**抜粋**

# # # # #

今回は9月1日にパナソニックから発売されたばかりのホームベーカリーの新モデル「ビストロ」をご紹介します。今年2月に登場したオーブントースターに続いて、またもやビストロの冠を付けたベーカリーに業界もざわついたのですが、昨年からのステイホームで今、第5次ブームが来ているというホームベーカリーの中で、マットなブラックの佇まいといい、さすが王者の風格。いち早くお借りして使ってみた様子をお届けしますね。
インバーターモーター搭載で音も静か、進化しまくりのホームベーカリー
まずは、ホームベーカリーの歴史を振り返ってみましょう。
パナソニックのホームベーカリーの初代モデルが誕生したのは1987年のこと(なんだか聞いたことのある年だなと思ったら、わが家の次男と同い年でした!)。家庭で焼き立てのパンが食べられるということで、市場全体では年間76万台という大ヒット商品になり、その後は6~7年おきにブームが再燃。2011年の第4次ブームの絶頂期には年間79万台も販売されました。前年にお米からパンが焼けるというGOPANが登場するなどして、米パンブームが到来した時期です。

# # # # #

**依頼 1**
ホームベーカリーの記事をもとに、次の三つに答えてください。
(a) パナソニックのホームベーカリーの初代モデルは何年に生まれたか
(b) 2011年の第4次ブームの絶頂期には、年間何台売れたか
(c) 新モデル「ビストロ」は何月何日に発売されたか
**依頼 2**
ホームベーカリーの記事に出てくる「〜ブーム」という形の言葉を、全部書き出してください。
**依頼 3**
ホームベーカリーの記事を、最後の文のすぐあとから書き継いでください。

**元データ**
# # # # #

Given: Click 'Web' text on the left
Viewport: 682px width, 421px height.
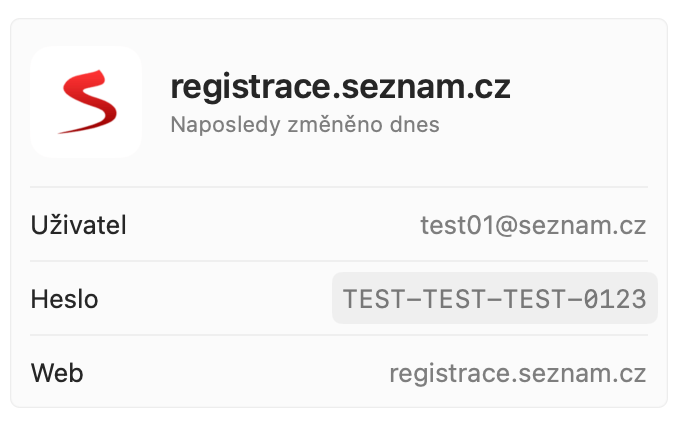Looking at the screenshot, I should [x=57, y=374].
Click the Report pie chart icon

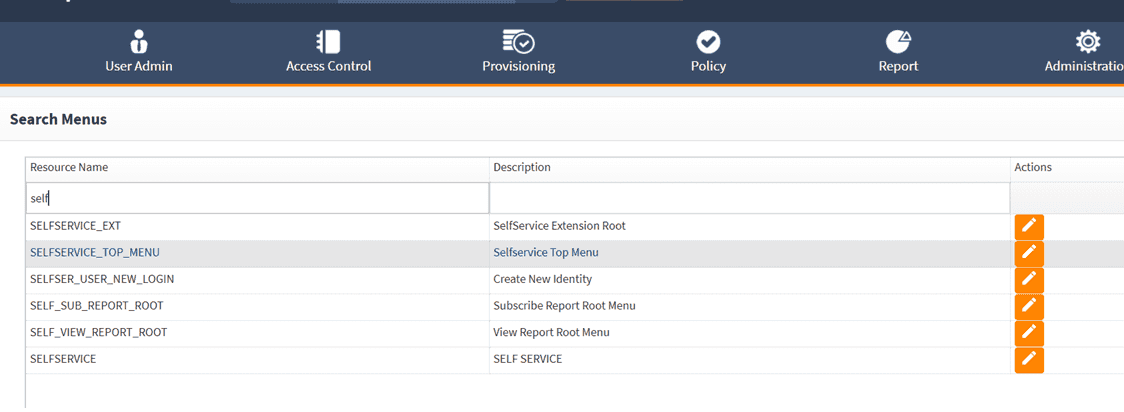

# # # # #

**回答 1**
(a) 1987年
(b) 79万台
(c) 9月1日

**回答 2**
第5次ブーム
第4次ブーム
米パンブーム

**回答 3**
その後、街中には高級食パンが登場したり、高機能オーブントースターが人気になったりして、家でパンを焼くよりも買ってきたパンをトーストしたりリベイクしたりするのが主流に。ホームベーカリーの人気はやや下火になってきていたのです。ところが昨年からのコロナ禍でステイホームを余儀なくされ、ベーカリーの人気が急上昇。「スーパーの小麦粉が品薄に」なんていうニュースまで流れました。ついに第5次ブームの到来という感じです。
私も発表会で試食をしたり、製品をチェックしてはきたのですが、毎年使ってみているわけではなくて、今回久しぶりに連日パンを焼いてみて、その進化に驚きました。パナソニックでは2014年のモデルからインバーターモーターを搭載していて、細かな制御を可能にしているだけでなく、運転音もかなり静かになっています。
また、パンケースについたリブ(突起)と中央にセットするパン羽根の設計、独自のプログラムによって生地を「たたく」「伸ばす」を3次元でおこなうプロの技法を取り入れているのに加え、室温センサーと庫内温度センサーという2つのセンサーによる温度制御、パナソニックならではのイースト同時投入により、初心者でも失敗なくおいしく焼けるところが素晴らしいんですよね。
看板メニュー「パン・ド・ミ」は香りよくきめの細かい焼き上がり
それでは実際に使ってみましょう。パナソニックのホームベーカリーの看板メニューといえば「パン・ド・ミ」。2011年のモデルから搭載されているメニューです。レシピブックを見てみると、材料は食パンと比べてドライイーストの量が半分、バターがやや多め。焼き上げまでの時間は食パンが約4時間なのに対して、約4時間50分とじっくり時間をかけて作られることがわかります。ドライイーストが少ない分、発酵を長めにとっているのですね。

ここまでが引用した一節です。